Jane shook her head.
“I’m completely lost,” she confessed. “I know, however, that we are in one of the larger sleeping sections now. Everyone is up at the throne hall at this time to hear the new instructions from the new ruler. His name is Horjak. That’s why it was safe to bring you here through the halls. All the rooms are deserted now. Most of the natives here aren’t sympathetic with the new regime, but they are helpless because they have no leader or weapons.”
Neal started to speak but a shrill terrified shriek from beyond the door interrupted him. It was followed instantly by a loud banging on the panels.
Neal heard a harsh voice snapping commands and he knew that Zaraf was outside.
JANE was clinging to his arm desperately.
“You’ve got to get out of here, darling,” she cried.
This was the grim t
ruth, Neal admitted, but there was no other exit from the room. He disengaged Jane’s frantic grip on his arm and shoved her into a corner, just as the door crashed inword.
Three small, but heavily muscled men, with the same pallid expression and lusterless hair of the young native girl, spilled into the room. They wore crimson tunics that dropped to the middle of their thighs and sandals with soft spongy soles. They sprang at Neal with a concerted ferocity that amazed him. The first soldier went down under a sledge hammer right hook that carried all of Neal’s heavy shoulder behind it. But before he could swing again the other two grabbed his arms. More of the crimson-tuniced guards poured into the room and the struggle was over. Panting, he was dragged from the room into the corridor to face the coldy sneering presence of Max Zaraf.

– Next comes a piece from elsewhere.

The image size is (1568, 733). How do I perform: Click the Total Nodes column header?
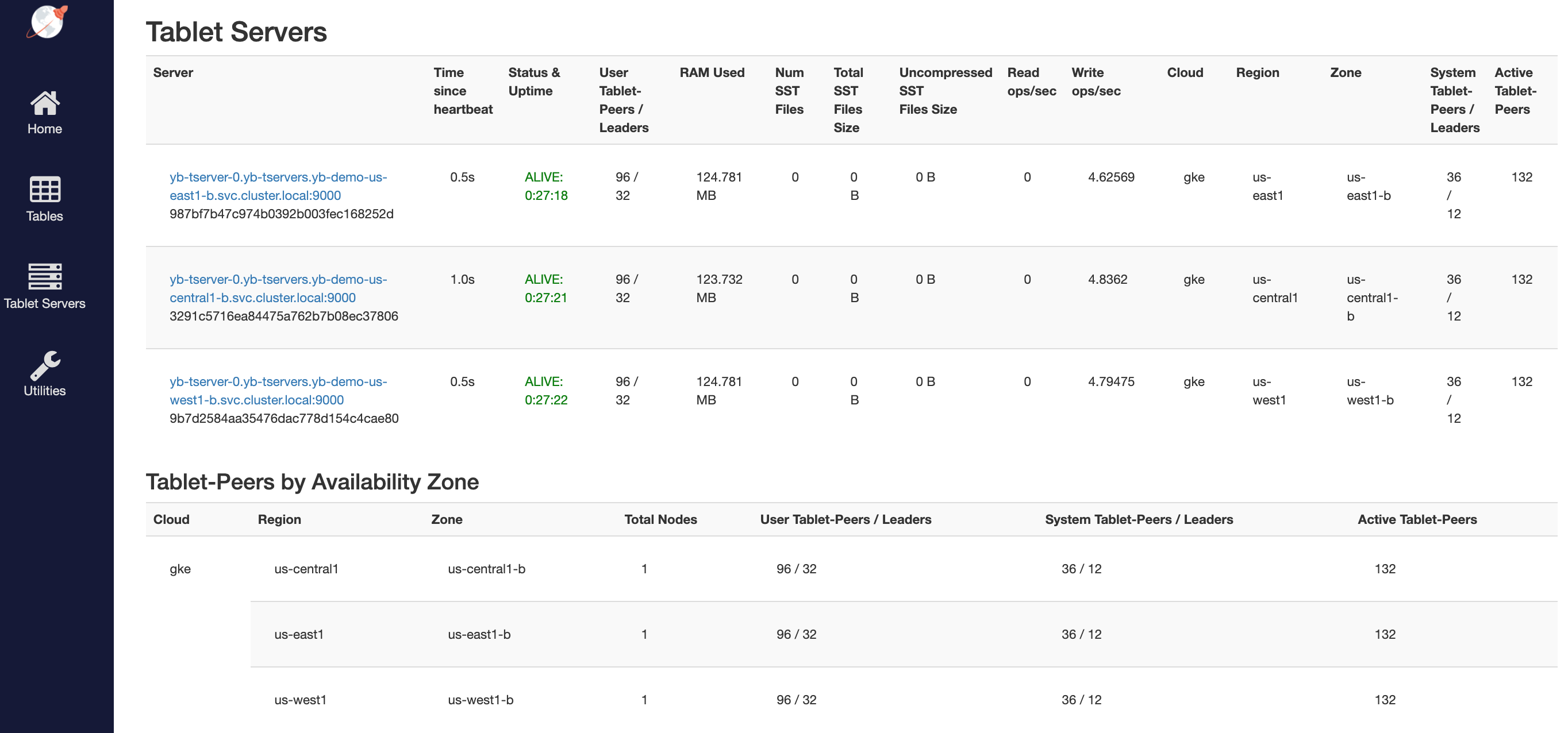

“I gave you your chance,” Zaraf snapped. “You refused it. Now you can accept your alternate choice.” He motioned imperiously to the guards. “To the throne room. Quickly!”
Before the guards could move to obey his order Jane rushed into the corridor and blocked their path with outstretched hands.

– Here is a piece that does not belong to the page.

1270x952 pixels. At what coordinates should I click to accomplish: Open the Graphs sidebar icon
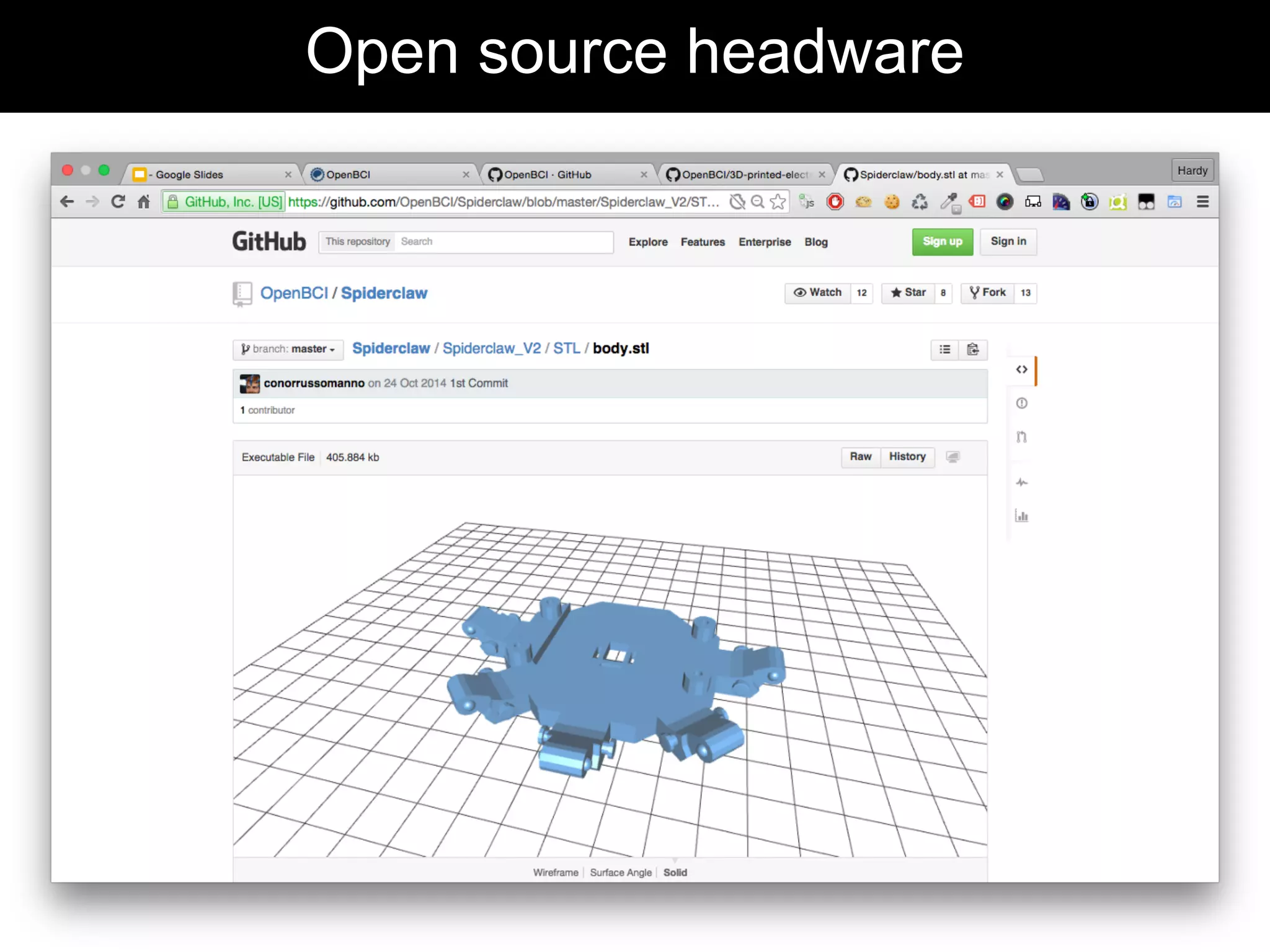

“You can’t do this,” she cried to Zaraf. “I won’t let you.”
Zaraf smiled at her, cynically.
“Since you are so perturbed as to his fate,” he said silkily, “I think it would be interesting if you would witness the execution yourself. There’s nothing like the presence of a lovely woman to inspire a man to die a hero’s death.” He nodded to two of the guards. “Take her along.”
The husky, crimson-tuniced guards sprang to obey, and after a brief, unequal struggle, the girl was carried away after Neal.

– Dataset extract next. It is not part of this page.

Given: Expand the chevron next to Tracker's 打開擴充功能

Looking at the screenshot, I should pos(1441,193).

THE throne room was a vast hall lined with tier upon tier of seats extending up to the highest reaches of the amphitheater. In the center of the throne room a huge unadorned dias was erected and on it sprawled a corpulent figure with an overly large head and dense stupid features.
Neal saw all this in one quick glance as he was shoved through a lower tier aisle and led to the large oval enclosure that faced the throne. The entire hall was brilliantly illuminated by the same sort of indirect lighting he had noticed before. Standing next to the figure on the throne was Max Zaraf, a gloating smile of anticipation on his face.